Жизнь и смерть – всегда игра многих факторов, а грань между ними так тонка, что преодолевается почти мгновенно. Увы, обратного пути нет. Смешно слышать примитивные наставления: я долго живу потому, что пью кефир – или вроде того. Однако, продолжительность жизни и ее качество полностью зависят от того, в какой стране живешь. Есть на свете общества, ненавидящие стариков - Россия относится к таковым. Инфаркты и инсульты – болезни поруганной личности – косят пожилых россиян по 2 миллиона в год. К пожилым больным в России не ездит скорая помощь, с неохотой идут врачи. Удел стариков там – лютая смерть в нищете и унижении.
Последние тридцать лет своей жизни отец отработал на холдинге «Ленинец». Это был закрытый военный институт – «шарага». На входе стояла вооруженная охрана в форме. Сотрудников то и дело унижали обысками, выдумывали и другие «секретные» мероприятия.
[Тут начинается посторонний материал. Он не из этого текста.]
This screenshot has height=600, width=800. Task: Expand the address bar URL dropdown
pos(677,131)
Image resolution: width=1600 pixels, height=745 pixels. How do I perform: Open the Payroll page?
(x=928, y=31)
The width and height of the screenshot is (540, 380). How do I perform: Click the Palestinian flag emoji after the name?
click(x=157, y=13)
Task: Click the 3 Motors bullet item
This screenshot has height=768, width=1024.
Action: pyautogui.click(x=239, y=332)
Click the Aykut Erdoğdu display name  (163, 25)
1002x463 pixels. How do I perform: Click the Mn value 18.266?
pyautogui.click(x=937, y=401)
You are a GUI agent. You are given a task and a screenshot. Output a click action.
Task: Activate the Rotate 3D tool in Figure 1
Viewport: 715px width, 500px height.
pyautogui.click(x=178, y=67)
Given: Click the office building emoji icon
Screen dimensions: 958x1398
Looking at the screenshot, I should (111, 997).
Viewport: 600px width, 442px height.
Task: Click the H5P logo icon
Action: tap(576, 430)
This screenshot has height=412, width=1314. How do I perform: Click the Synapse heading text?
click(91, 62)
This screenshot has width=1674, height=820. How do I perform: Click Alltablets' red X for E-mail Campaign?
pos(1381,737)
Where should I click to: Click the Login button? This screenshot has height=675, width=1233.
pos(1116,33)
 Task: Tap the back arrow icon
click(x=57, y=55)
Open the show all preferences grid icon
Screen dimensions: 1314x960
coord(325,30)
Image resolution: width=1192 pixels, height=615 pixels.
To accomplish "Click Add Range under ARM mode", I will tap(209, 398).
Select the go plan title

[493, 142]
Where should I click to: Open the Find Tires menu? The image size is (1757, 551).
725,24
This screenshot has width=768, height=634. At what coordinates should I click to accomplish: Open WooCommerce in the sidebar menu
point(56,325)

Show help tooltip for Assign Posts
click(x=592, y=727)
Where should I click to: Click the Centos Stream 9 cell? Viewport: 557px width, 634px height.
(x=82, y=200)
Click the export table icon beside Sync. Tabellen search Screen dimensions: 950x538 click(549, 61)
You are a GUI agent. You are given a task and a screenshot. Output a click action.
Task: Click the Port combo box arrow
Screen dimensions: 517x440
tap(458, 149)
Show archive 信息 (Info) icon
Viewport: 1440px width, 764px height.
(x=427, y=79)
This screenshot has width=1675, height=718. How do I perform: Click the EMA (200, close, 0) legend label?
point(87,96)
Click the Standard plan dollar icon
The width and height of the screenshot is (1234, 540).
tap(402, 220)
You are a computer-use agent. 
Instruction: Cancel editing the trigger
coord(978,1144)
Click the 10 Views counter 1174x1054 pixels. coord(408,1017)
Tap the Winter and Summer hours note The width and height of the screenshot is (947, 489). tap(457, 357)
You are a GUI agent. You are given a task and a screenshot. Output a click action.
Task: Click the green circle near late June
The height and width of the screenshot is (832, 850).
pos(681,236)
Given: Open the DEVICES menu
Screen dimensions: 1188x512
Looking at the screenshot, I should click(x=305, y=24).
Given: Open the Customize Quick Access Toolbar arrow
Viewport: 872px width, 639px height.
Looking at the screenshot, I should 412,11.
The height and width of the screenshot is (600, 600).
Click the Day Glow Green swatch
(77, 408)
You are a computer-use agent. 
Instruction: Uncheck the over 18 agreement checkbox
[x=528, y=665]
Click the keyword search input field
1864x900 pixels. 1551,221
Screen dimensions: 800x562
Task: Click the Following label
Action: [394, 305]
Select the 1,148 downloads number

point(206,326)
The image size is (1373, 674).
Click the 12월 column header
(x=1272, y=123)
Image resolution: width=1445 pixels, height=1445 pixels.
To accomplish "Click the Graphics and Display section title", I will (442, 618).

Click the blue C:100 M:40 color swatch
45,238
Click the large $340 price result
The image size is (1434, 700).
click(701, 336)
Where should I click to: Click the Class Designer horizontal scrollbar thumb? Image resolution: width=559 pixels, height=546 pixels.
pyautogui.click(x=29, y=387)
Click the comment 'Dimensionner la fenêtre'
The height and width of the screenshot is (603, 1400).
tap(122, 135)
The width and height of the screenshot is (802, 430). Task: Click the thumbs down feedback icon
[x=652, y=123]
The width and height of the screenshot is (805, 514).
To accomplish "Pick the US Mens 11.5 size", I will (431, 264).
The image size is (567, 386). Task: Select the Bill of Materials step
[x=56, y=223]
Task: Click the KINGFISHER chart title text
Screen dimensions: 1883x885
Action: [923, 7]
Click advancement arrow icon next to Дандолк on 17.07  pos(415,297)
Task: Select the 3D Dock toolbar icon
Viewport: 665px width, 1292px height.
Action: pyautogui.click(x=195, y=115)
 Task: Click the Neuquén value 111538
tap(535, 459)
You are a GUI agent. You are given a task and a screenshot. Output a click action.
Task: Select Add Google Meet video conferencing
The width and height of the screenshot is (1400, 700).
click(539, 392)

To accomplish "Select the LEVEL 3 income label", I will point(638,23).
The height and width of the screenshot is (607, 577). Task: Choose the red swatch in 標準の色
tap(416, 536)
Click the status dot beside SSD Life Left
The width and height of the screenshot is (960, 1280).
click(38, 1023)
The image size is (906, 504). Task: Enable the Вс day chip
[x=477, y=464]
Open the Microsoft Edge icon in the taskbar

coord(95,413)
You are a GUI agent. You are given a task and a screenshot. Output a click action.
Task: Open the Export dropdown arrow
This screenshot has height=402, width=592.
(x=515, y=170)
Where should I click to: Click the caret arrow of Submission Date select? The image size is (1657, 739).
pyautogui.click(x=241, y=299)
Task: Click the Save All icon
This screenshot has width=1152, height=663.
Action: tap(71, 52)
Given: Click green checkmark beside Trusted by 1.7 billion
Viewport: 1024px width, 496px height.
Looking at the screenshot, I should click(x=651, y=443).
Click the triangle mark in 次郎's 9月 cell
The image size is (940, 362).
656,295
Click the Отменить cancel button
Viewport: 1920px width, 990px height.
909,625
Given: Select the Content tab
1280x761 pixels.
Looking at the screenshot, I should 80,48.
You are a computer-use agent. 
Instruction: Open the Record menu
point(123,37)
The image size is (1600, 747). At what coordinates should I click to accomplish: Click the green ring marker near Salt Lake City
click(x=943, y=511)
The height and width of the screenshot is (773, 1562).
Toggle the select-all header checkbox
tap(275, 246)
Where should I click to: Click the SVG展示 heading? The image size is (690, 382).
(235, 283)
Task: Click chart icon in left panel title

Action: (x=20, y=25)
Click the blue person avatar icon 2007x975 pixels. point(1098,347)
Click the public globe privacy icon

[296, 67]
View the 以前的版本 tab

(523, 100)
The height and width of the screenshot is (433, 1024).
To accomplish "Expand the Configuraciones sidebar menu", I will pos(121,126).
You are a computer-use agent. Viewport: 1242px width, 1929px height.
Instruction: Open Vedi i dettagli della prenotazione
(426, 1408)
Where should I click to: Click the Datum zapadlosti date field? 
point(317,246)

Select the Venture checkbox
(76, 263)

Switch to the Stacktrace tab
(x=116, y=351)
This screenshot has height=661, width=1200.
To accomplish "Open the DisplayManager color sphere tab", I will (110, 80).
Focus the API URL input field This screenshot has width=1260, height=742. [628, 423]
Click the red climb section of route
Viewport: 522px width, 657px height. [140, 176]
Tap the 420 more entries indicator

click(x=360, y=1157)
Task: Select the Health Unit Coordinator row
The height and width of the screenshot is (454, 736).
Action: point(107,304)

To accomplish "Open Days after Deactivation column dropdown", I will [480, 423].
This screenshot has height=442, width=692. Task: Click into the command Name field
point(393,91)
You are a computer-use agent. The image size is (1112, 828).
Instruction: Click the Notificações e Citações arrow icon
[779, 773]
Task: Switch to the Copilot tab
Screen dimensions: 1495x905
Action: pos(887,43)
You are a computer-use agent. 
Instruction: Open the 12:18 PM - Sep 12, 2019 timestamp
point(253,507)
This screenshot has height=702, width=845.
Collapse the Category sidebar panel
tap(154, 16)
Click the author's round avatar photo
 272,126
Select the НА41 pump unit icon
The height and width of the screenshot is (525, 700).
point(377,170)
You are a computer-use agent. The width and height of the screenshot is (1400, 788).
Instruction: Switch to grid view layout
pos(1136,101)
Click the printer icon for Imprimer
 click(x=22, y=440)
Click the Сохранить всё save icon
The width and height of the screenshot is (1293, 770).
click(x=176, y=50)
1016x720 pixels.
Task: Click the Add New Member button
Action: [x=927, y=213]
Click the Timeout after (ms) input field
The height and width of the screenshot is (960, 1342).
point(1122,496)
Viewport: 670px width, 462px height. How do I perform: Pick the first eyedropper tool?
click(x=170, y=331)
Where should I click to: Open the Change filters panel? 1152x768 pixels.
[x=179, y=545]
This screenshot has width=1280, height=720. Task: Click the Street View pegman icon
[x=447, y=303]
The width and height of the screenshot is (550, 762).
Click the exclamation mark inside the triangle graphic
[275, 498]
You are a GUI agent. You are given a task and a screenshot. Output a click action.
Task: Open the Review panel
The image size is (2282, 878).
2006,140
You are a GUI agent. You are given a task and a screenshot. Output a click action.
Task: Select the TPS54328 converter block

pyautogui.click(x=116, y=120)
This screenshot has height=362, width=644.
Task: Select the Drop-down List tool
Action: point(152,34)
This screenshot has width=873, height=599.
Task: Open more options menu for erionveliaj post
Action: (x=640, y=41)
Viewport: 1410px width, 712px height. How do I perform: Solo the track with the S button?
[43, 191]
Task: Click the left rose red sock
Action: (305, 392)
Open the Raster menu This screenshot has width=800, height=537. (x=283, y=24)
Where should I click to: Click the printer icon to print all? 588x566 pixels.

Общий дух подобных режимных учреждений в России состоял в предельном пренебрежительном отношении руководства к своим сотрудникам (исходно, «шараги» создавались в концентрационных лагерях из заключенных – ученых и инженеров). Считалось, что люди должны гордиться тем, что «куют оборону страны» и принимать унижение своего достоинства как должное. В институте делали электронику для ракетных боеголовок - Советскому Союзу не давало покоя высокоточное оружие американцев. Соревнование заключенных со свободными людьми было исходно бессмысленным. С развалом СССР ситуация на предприятии и вовсе стала абсурдной – директором назначили некоего Анцева - сына кого-то из прежних, которому на тот момент только что исполнилось 22 года.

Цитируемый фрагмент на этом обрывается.